While studies have assessed the effect of post-fire logging on sediment yields at different
spatial scales, none have explicitly identified sediment sources. Our goal was
to quantify post-fire and post-salvage logging sediment yields and use rill patterns to
identify sediment sources. We measured the extent and type of logging disturbance,
length of rills per unit area or “rill density”, ground cover, and sediment yields in nine
logged and five control small catchments or “swales”, 0.09 to 0.81 ha, for 5 years
after the 2013 Rim Fire in California's Sierra Nevada. The logged swales had a mean
ground disturbance of 31%. After the first wet season following logging, there
was no difference in either mean rill density (0.071 and 0.088 m m-2, respectively)
or mean transformed, normalized sediment yields between the control and logged
swales. Untransformed mean sediment yields across three sites ranged from
0.11–11.8 and 1.1–3.2 Mg ha-1 for the controls and salvage-logged swales, respectively.

◆ ◆ ◆

_WORK INSTRUCTIONS_:
**A)** According to the sediment-yield study summary, what was the mean ground disturbance in the logged swales?
**B)** Continue the sediment-yield study summary from its final sentence, writing a few further sentences in the same formal style.

_GIVEN MATERIAL_:
◆ ◆ ◆

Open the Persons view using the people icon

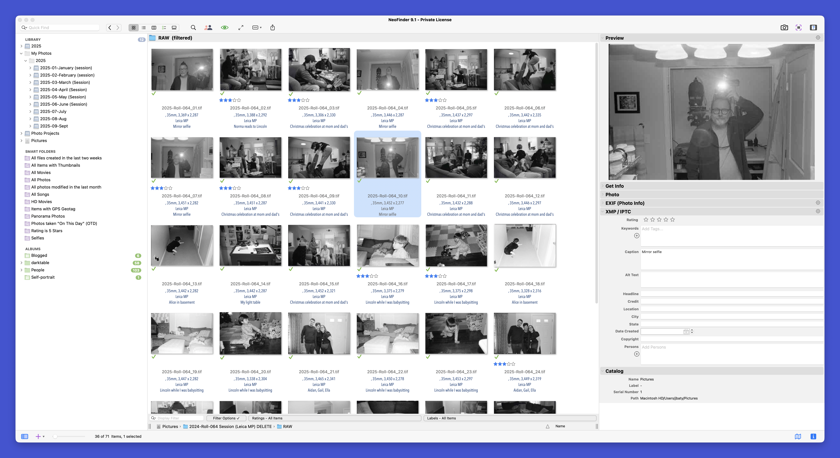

◆ ◆ ◆

_RESULTS FOR THE EXERCISE_:
**A)** The logged swales had a mean ground disturbance of 31%.

**B)**
Rill density was strongly related to sediment yield and increased significantly
with the amount of high-traffic skid trail disturbance in logged swales. Rill density
was not significantly related to the amount of bare soil despite a significant relationship
between sediment yields and bare soil. Rills usually initiated in bare soil and frequently
connected high traffic skid trails to the drainage network after being diverted
by waterbars. Rill connectivity and sediment yields decreased in control and logged
swales where vegetation or other surface cover was high, suggesting this cover disconnected
rills from the drainage network. Increasing ground cover on skid trails and
between areas disturbed by post-fire logging and stream channels may reduce sediment
yields as well as the hydrologic connectivity between hillslopes and the drainage
network.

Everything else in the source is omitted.